If the Clinton campaign is doing so well, why are they working so hard? If the media “knows” Trump will win and has totally done himself in “this time” (as in many times before) then why do they have such a demonstrable effort against him? Why is it illegal for the public to read WikiLeaks, but not for CNN? And why, if the box office is down, did “Star Wars” help the box office make so much money? Are movies from the 80’s all that people want to see anymore?
When Trump “changes his mind” from a non-teleprompter statement to a media microscope interrogation a few days later, his supporters like him more for one reason: It proves he is normal.
Americans make whimsical statements every day as they toss ideas and formulate real opinions. The small back-and-forth as real Americans—including Trump—develop their ideas in a consistent, overall direction is a stark contrast to the flip-flopping of career politicians with calculated, consulted, contrived so-called “positions” as they forget whether they are speaking to their secret donors or the voters they scam. Of course, no one has a front-row seat to this difference like the media, who seem to be so ignorant of that difference that the ignorance has become an indictment.
No one will ever trust the media after this election. They have bankrupted their “emotional bank account” of public trust.
The sad part is how many career politicians think their smooth statements are actually helpful. But, the Republican rhetoric lovers forget that the smoothest-talking presidents with the least offensive speeches have always been Democrats. Republicans who get the blue votes always make big waves.
Everything, including the extra effort for Hillary, says that Trump will win November.
Americans got to know Trump a little better this week. Many young Democrats will also get to know him at the debates when they watch him unedited for the first time, as predicted here many times. Some people still think a losing third party is not just another tool of the two-party system.
Some people were not surprised by Trump “appearing more presidential” in his speech. Some people see smoke on the horizon before others; some people never see the smoke no matter how close they are.

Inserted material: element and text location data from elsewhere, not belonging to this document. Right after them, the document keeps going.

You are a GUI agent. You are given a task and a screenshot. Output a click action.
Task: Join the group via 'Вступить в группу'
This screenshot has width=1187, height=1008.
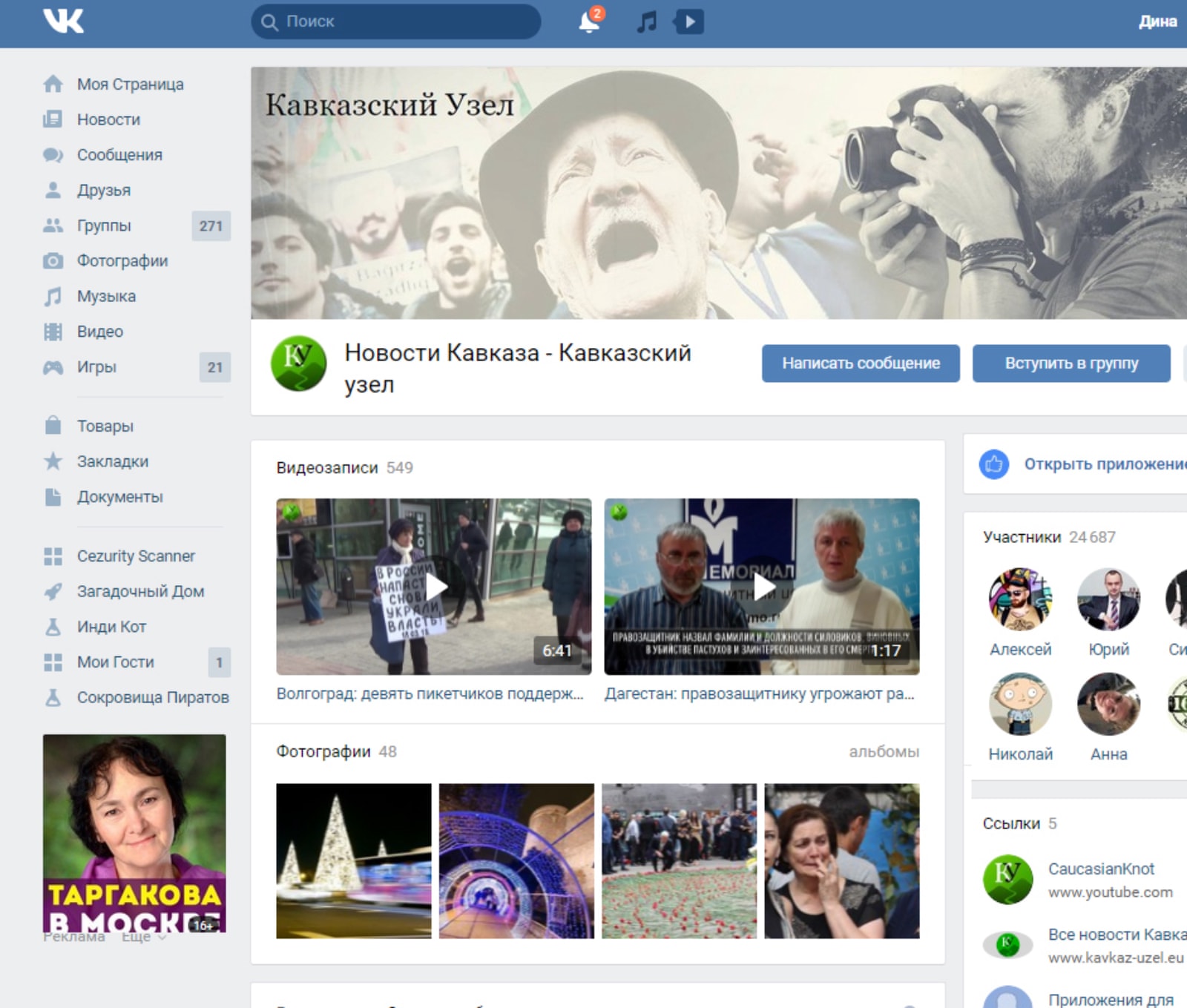point(1071,363)
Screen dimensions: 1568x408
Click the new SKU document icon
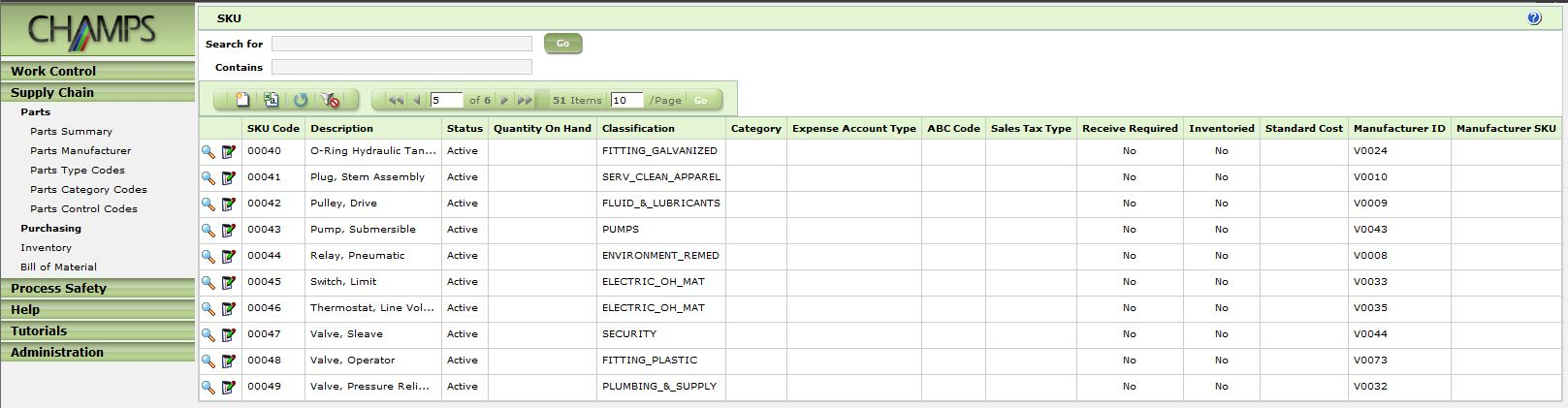[243, 100]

The stats of who blooms late and early will predict Trump’s election. You have read it here already many times because it was all predictable to those who understand the times.
After Monday’s failed coup on rules, Cruz permanently removed himself from politics Wednesday night. Cruz’s so-called “values” demonstrably include: If someone finds your secret pet peeve and pushes the button, then you are obligated to sabotage your own career and lose whatever you stood to gain for your loyal supporters. It’s better to know sooner than later: he probably won’t make it to the Supreme Court as he might have after all.

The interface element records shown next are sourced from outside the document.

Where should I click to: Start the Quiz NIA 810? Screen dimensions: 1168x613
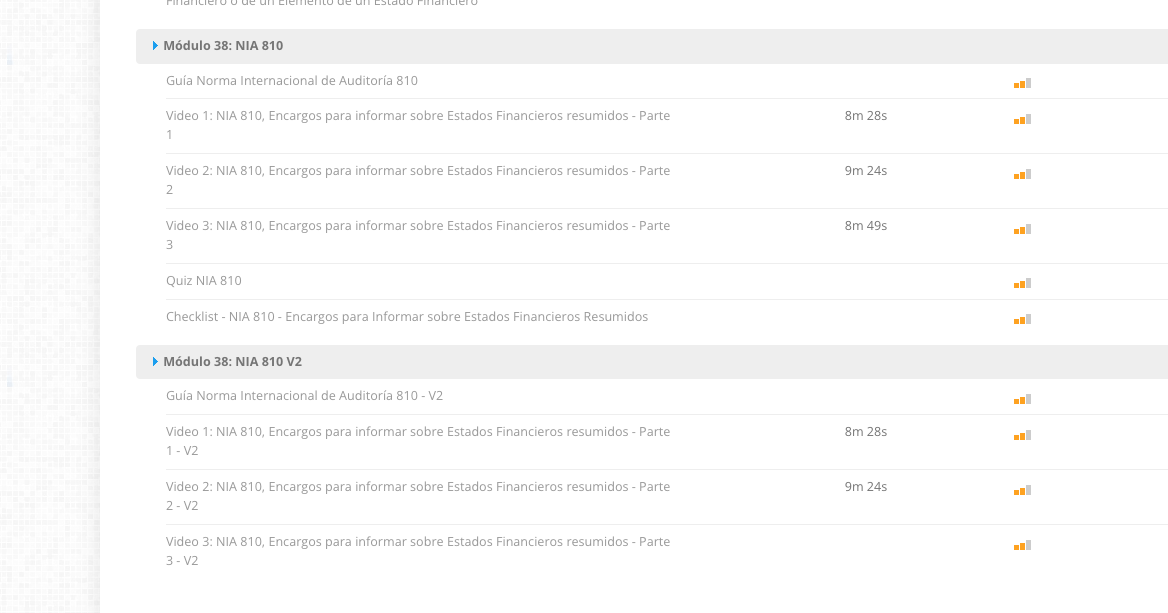coord(204,281)
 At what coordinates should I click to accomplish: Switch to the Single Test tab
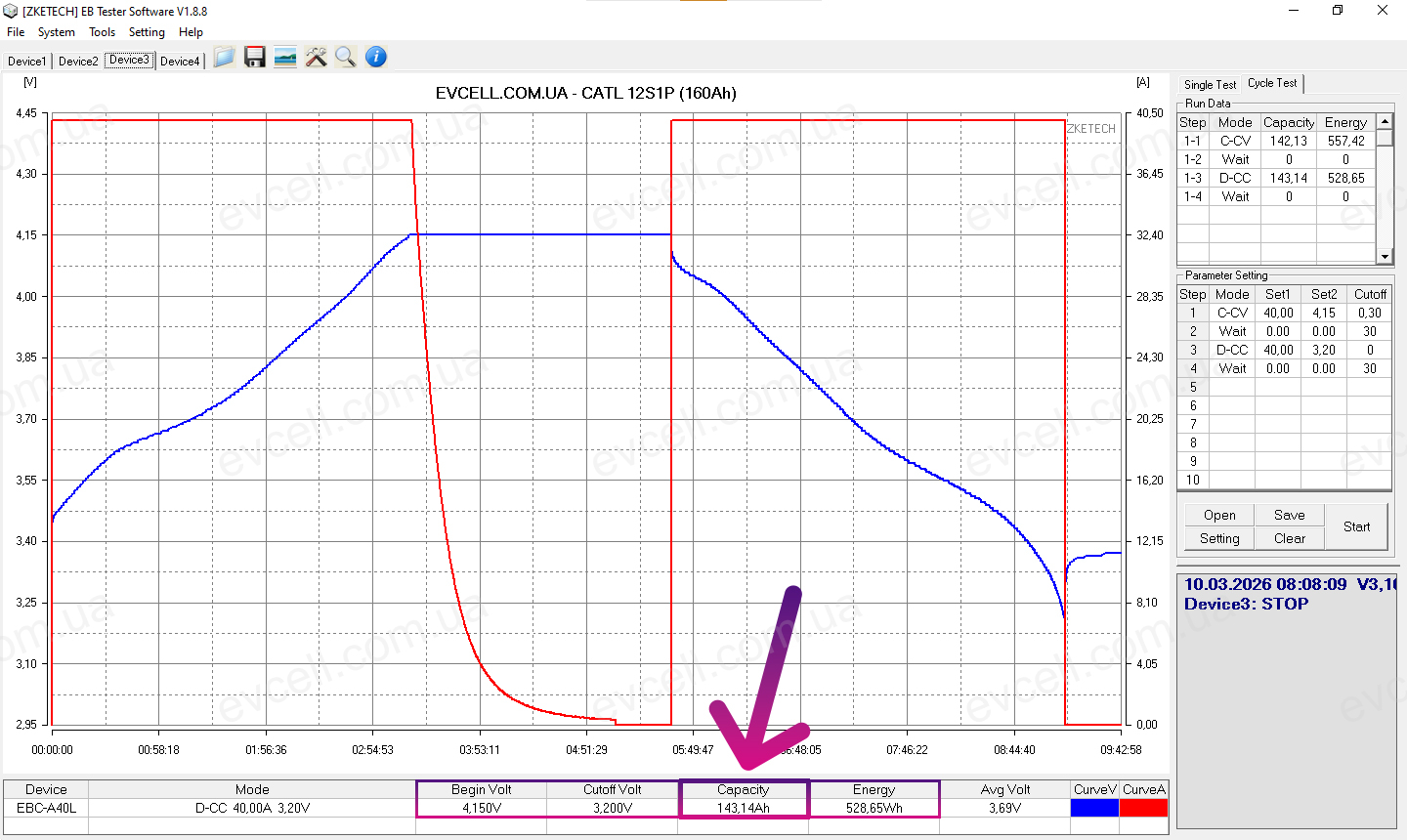point(1210,85)
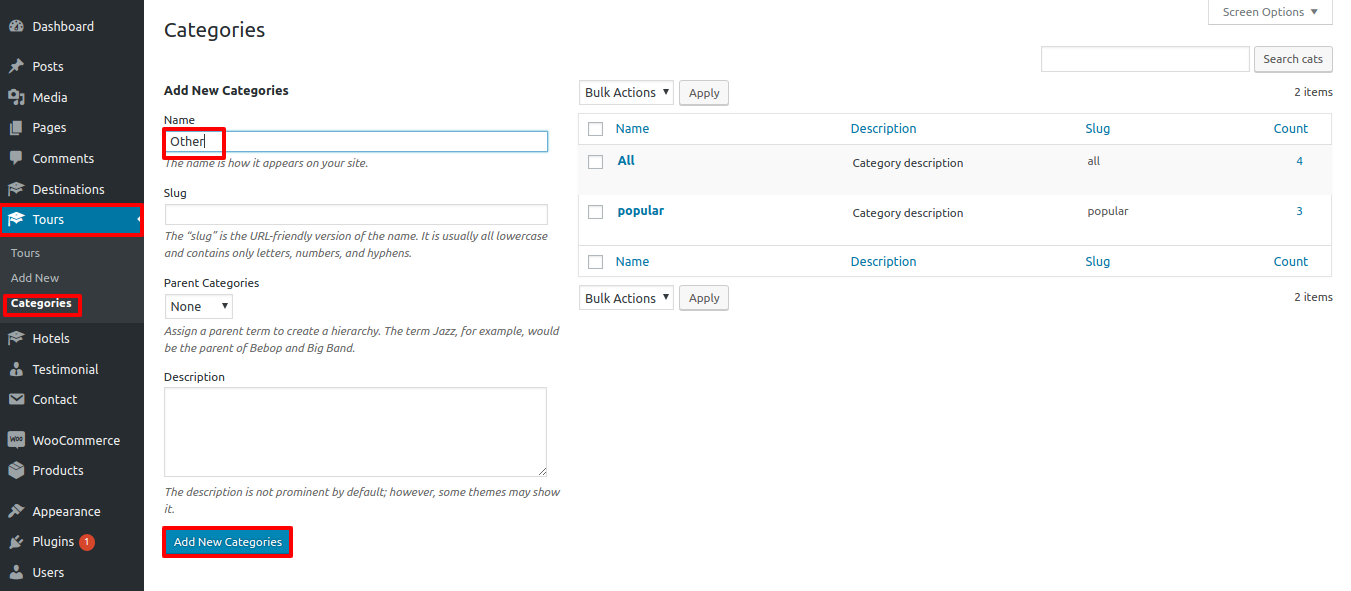Click the Add New Categories button
The image size is (1351, 591).
tap(228, 542)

Why did Ailes leave Fox? Throw into the mix the main viewing audience’s political party’s nomination for president: consider parallel timing of events, factor enemies and allies, then it all makes plausible sense without explanation.

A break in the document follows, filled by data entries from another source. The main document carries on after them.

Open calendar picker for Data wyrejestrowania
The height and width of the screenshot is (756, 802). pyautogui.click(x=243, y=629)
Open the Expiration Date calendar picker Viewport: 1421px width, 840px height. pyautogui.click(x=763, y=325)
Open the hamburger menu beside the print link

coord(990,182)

Islamic attacks are no longer worthy of headlines. How many people saw that coming?
Donald J Trump Jr’s. speech writer, FH Buckley, was accused of plagiarizing the speech he himself wrote from an article he himself wrote—before the critics knew he was a speech writer. How many people saw that coming?
Numbers don’t lie. Trends do indicate. Read the times. Know the signs of the seasons. And remember what the papa tomato said to the baby tomato while crossing the street: Ketchup.